Wednesday, December 15, 2010

"Christmas must certainly be delightful to the normal man- if he can be found."

Everything that is really lovable can be hated; and there are undoubtedly people who hate Christmas. It is not difficult to divide them roughly according to their reasons for doing so. There are those, for instance, who hate what they call vulgarity and what is really mankind. There are those who dislike playing the fool, preferring to act the same part in a more serious spirit. There are those who cannot sit down to a steady meal because they have those insane American nerves which the Scriptural writer prophesied when he wrote (foreseeing the life of the rich Yankee): "There is no peace for the wicked." There are those who object to Waits- I never can imagine why. There are those who hate Christianity and call their hatred an all-embracing love for all religions. There are those (equally unchristian in their basic sentiment) who hate Paganism. They regret the Pagan quality in the Christian festival; which is simply regretting that Christianity satisfied the previous cravings of mankind. There are some who cannot or will not eat turkey and sausages. Of course if this is simply part of a private physical necessity, it may leave the soul still in a sound Christmas condition. But if it is part of a philosophy, it is part of a philosophy with which I disagree. I hold myself in a simple abstract position towards the vegetarian and towards the teetotaler. I can respect the thing as a regimen, but not as a religion. As long as the man abstains from low motives I can heartily sympathise with him. It is when he abstains from high motives that I hold him as a heretic.
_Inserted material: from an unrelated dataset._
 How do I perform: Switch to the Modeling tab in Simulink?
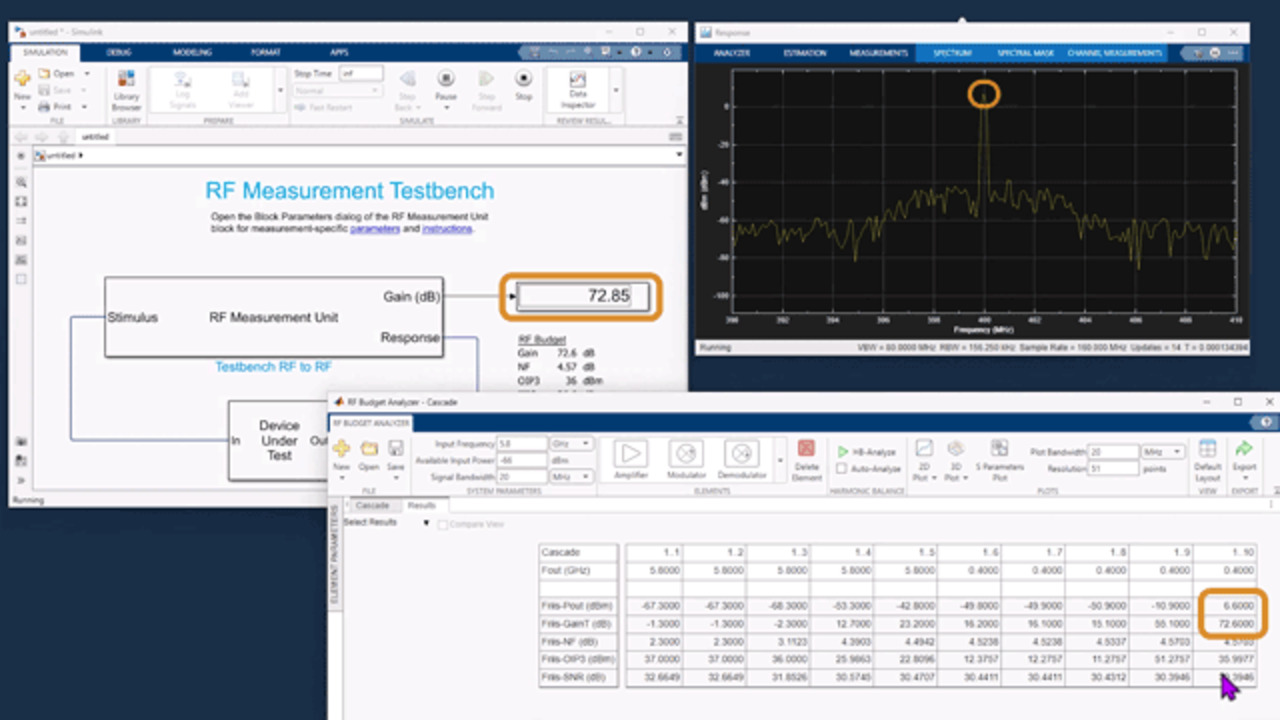[x=192, y=52]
There are these people, then, who dislike Christmas, and no doubt they are very numerous. But even if they are the majority, they are still essentially mad. Christmas must certainly be delightful to the normal man- if he can be found. I need hardly point out to any readers of this paper so alphabetical a fact of philosophy as the fact that the normal does not mean merely the average. If there are only four men in the world, if one has broken his nose, another had his eye put out, if the third has a bald head, and the fourth has a wooden leg, it does not in the least affect the fact that the normal man, from whom they all by various accidents fall short, is a man with two eyes, two legs, natural hair and an unbroken nose. So it is with mental or moral normality. If you put round a table four of the most celebrated philosophers in modern Europe, no doubt you would find that each had his little abnormality. I do not say the modern philosopher would have a broken nose; though, if there were any spirit and courage in the modern populace he would get one fast enough. Let us say that he had a mental dislocation, his spiritual nose broken, and that some similar criticism applied to each of his three companions. One of them (let us say) might be so constituted that he could not see blotting-paper without bursting into tears. The second (the Prophet of the Will to Power) would be constitutionally afraid of rabbits. A third would be always expecting a visit from a nine-headed monkey. A fourth will expect the Superman. But precisely because all these insanities are different they leave untouched the idea of the central sanity from which they all fall away. The man who is mad on blotting-paper is sane on rabbits. The man who believes in a nine-headed monkey is not such a fool as to believe in the Superman. Even if there be no other men in the world but these four, there is still existent in idea the Normal Man of whom each is a variation or rather a violation. But I incline rather to think that the Normal Man does exist also in a physical and locateable sense. Hiding in some crazy attic from the fury of the populace (whose fiery faces fill the street below like a sea), barricaded against the madness of the mere majority of men, there lives somewhere the man whose name is Man. Wherever he is he is at one with himself, and the balance of his mind is like music. And wherever he is he is eating plum-pudding.